The only time I have to fly an NDB approach in the last 10 years that I can remember has been to tick a box for the regulator in a simulator.

In a PBN world its time is over!:ok:

Loose rivets
18th Feb 2009, 04:14
Personaly I don't expect the guys I fly with to "pull something out of the bag".
I think the accident record has many examples of crashes caused by pilots "acting instinctively" in abnormal situations instead of .


Well, maybe...but when you said: "moving the aircraft to a safe place/configuration and then methodically managing the problem" would be a good example of an instinctive deployment of resources and skills. What I fear is a mind-set that needs to resort to a rule book in moments of crisis.


To keep on thread, and also combine two arguments into one comment, let's give an example.

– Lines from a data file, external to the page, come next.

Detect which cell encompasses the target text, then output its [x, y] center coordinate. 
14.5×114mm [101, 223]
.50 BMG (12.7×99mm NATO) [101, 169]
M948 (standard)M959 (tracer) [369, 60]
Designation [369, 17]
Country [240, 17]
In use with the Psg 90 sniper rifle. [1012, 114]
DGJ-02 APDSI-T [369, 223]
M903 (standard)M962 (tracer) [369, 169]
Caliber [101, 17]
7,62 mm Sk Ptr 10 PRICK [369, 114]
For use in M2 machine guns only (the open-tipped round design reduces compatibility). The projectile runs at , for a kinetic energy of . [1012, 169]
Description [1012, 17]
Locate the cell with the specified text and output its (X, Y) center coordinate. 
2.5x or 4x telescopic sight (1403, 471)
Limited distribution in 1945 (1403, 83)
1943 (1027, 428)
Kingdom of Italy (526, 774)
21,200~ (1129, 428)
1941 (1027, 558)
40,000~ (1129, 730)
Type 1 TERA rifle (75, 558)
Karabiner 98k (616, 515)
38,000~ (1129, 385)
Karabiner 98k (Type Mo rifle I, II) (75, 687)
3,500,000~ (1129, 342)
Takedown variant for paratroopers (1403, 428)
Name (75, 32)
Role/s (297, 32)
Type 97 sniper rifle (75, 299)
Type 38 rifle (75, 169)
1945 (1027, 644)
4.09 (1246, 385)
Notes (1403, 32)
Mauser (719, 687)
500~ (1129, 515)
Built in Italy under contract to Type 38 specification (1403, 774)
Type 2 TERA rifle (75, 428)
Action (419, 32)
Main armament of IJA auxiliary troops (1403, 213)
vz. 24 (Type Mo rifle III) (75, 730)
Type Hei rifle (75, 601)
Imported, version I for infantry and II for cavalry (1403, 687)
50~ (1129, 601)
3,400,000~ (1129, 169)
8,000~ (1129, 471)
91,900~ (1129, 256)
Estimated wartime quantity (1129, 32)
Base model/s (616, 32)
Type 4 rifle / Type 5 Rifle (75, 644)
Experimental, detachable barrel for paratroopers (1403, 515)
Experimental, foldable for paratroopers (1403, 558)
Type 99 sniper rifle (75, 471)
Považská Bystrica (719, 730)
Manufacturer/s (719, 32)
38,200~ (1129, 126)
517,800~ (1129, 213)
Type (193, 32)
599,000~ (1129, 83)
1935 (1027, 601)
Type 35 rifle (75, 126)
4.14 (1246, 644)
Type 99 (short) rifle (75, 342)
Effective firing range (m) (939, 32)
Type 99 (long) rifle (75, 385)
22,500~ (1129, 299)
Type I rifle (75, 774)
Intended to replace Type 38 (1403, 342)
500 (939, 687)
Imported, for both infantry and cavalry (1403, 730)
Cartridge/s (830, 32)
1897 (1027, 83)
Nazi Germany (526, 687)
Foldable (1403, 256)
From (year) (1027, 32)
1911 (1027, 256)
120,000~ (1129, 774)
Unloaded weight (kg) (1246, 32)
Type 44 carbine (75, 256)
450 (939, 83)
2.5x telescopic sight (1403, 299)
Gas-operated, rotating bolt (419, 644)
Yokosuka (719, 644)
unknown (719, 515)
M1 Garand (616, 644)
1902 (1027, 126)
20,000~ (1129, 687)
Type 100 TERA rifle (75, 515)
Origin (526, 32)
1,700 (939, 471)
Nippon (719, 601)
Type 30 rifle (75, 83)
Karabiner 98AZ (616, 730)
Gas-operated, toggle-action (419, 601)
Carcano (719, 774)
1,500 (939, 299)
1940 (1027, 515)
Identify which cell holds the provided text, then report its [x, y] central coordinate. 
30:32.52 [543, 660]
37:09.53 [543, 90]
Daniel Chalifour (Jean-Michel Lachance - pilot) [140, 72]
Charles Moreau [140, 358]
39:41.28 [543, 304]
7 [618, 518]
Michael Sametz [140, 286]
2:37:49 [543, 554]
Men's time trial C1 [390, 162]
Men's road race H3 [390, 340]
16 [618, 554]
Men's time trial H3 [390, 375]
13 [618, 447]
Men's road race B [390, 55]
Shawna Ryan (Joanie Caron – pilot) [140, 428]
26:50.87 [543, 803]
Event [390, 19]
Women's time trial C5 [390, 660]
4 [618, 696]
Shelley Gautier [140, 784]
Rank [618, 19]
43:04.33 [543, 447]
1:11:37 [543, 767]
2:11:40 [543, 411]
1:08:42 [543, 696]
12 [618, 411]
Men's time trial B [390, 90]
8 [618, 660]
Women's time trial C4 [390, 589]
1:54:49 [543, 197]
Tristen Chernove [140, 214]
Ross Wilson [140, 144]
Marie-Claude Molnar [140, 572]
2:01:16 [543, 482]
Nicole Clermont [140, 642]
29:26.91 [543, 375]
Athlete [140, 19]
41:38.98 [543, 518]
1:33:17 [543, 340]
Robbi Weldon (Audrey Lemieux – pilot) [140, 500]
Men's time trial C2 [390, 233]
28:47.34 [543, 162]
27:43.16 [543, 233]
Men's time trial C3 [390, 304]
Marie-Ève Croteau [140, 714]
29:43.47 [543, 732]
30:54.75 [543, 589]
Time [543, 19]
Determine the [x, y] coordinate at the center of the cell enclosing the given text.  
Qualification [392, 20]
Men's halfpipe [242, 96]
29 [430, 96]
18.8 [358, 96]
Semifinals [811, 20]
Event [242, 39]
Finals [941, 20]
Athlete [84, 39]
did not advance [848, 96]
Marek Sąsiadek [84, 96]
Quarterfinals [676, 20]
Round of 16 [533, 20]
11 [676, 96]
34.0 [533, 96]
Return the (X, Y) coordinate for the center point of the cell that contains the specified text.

The point is moot anyway with the speed at which the NDB is being removed from service.

It'll be a while before they are just a memory, but I know what you mean. That trusty old beacon - like a fire in a clifftop Trinity House iron basket - has served us well for...strewth! more than half a century.

Taking off with an aircraft laden to the gunwales with fuel, passengers and every last bit of freight that the bean-counters can thrust upon us, is fairly straightforward - until we're flying on one engine, or perhaps, covered in ice. On board are the same passengers that expect us to pull 'something out of the bag' if something goes wrong. With hills either side, I would personally like to have a breadcrumb trail of beacons to guide me until I make safe altitude, now that the GPS track-log has become nothing more than a wish-list. That would be a good example of the use of small local beacons. After all, they're cheap, and in the absence of T-storms, pretty reliable. I don't think we should be in a rush to wave them goodbye.

Where I do see frightening departures from logical recovery from emergencies, is when a head, or even heads, go down into the office to instruct a piece of electronics to do the job the crew should 'instinctively' be able to do. At the end of the day, it all comes back to Davis' strongly worded pleas in his later edition of Handling the Big Jets. Also, I earned my living from electronics for years and have a love of modern systems, but it's when the basic flying is submerged in rules, that I get motivated to protest these points.

Tmbstory
18th Feb 2009, 07:27
Old Smokey:

I certainly was lucky not to have been required to transmit morse, a credit to you, when I think back I still recall -.-. -.-- (CY). Was that a sign off that was used in those days.

Regards

Tmb

BelArgUSA
18th Feb 2009, 11:37
Morse code...
xxx
Well yes, as a teenager, I had to learn it to get my "ham" radio licence.
Obviously no longer required today for aviation licences.
However, would urge pilots to learn to decode 3 or 4 letter identification.
No "speed" required... just to be able to identify.
xxx
Pilots learn so many "worthless" things... such as -
Who cares you know that LV is Argentina registry, and memorize 50 others.
And know 200 airport 3 letter/4 letter codes. I only knew a handful.
Morse code is not worthless.
xxx
:ok:
Happy contrails

Capt Pit Bull
18th Feb 2009, 11:47
Your mistake as PF might be "set 113.1" and... the proper frequency might be 111.3.
A notorious "killer" in everyday operations and a bust... for a check flight.

No top of that, even if you've set it correctly doesn't mean its tuned. I've had a control head go 'do lally' on me and indicate the newly selected ILS freq whilst remaining tuned to the previous VOR freq. IIRC the efis was hapily announcing it was in ILS mode and the glide had tuned correctly and was indicating but it is a few years back now, so I might be wrong.

Could have been interesting for those that don't check their idents as the VOR was mile or so off the centreline.